Monthly Archives: March 2010

Sustainability & Autonomy

In order for any system to be sustainable (i.e. viable over a long period) all of its components must have a high degree of autonomy. The reason why natural ecosystems are sustainable (if humans don’t destroy them) is because their components such as plants and animals are autonomous. Plants, for example, autonomously photosynthesize and extend their roots to draw nutrients from the soil. Meanwhile, herbivores autonomously nourish themselves by eating plants, and carnivores by eating herbivores etc.

All systems face two principal types of threat: internal and external. External threats are many and varied: depending on the system they include strikes by meteorites, flu epidemics, bank failures and so on. A typical internal threat to a system is when one of its sub-systems predominates at the expense of the others, annexing a disproportionate share of the system’s resources and threatening the very survival of the whole, including the dominant sub-system itself.

Every viable system has a sub-system responsible for preserving the whole, and for maintaining the system’s essential organizing characteristics over time. The Chilean biologist Humberto Maturana called this sub-system ‘autopoietic’, meaning ‘self-making’ in Greek. The British cybernetician Stafford Beer coined the phrase ‘pathological autopoiesis’ to describe a situation where this sub-system malfunctions, and attempts to preserve itself at the expense of the whole.

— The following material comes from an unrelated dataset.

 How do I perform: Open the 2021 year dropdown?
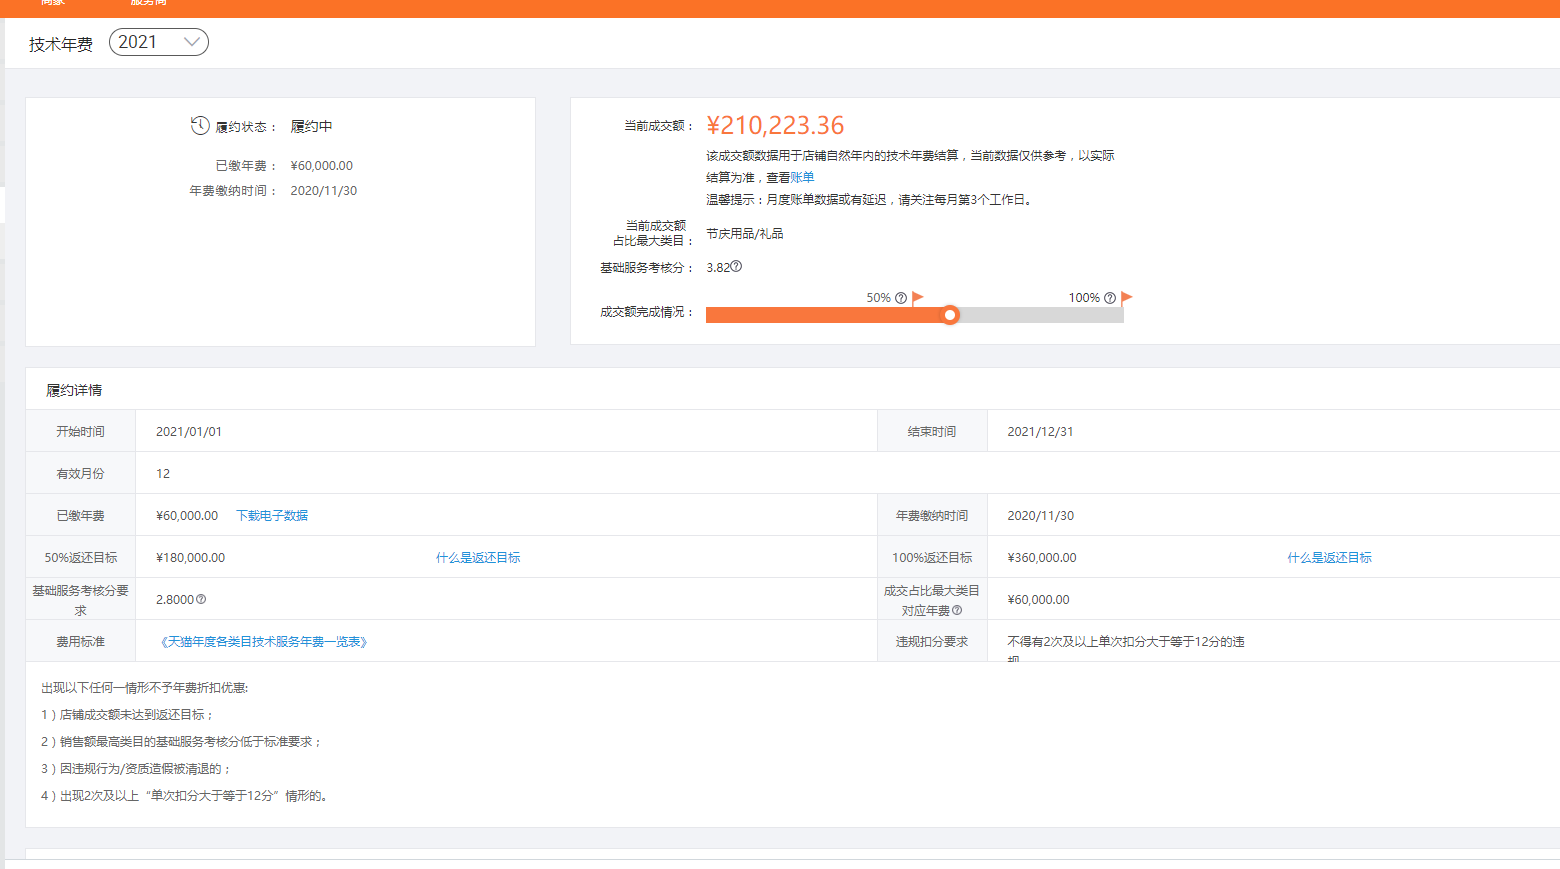point(158,42)
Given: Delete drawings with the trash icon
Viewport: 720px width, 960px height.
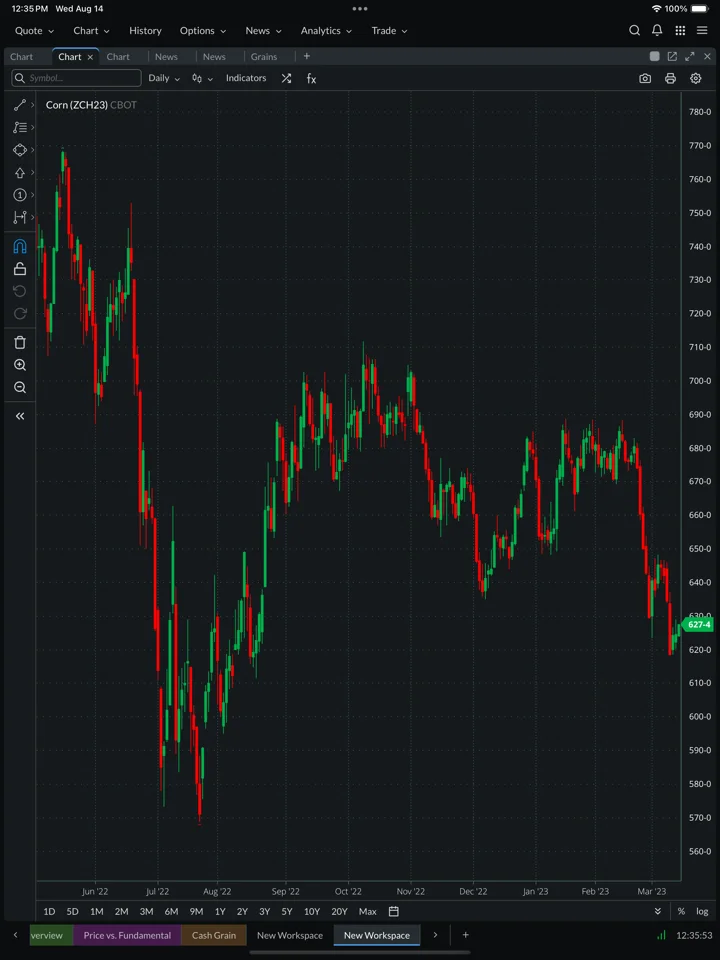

It starts to construe ‘self’ too narrowly, mistaking the welfare of the sub-system for the welfare of the whole system.

Our modern political sphere is full-to-overflowing with examples of pathological autopoiesis, where elements of government or public life which are supposed to benefit the whole merely seek to preserve or enrich themselves. Banks and MPs are two obvious examples. Typically these pathological sub-systems protest that they are acting in the interest of the whole when they are clearly not. How many times have we heard ‘the national interest’ invoked to justify the crazy wars in Iraq and Afganistan, even after we explained that they are “not in our name”?

Fortunately, because all of its components have a degree of autonomy, it is possible for the system to survive even when some of its sub-systems are establishing a pathological hegemony. In the political sphere this autonomy is known as ‘democracy’, and it is a prerequisite for the long-term viability and sustainability of the human race. Democracy offers us the chance to wrest power and resources from pathological sub-systems before they destroy us, and ironically themselves too.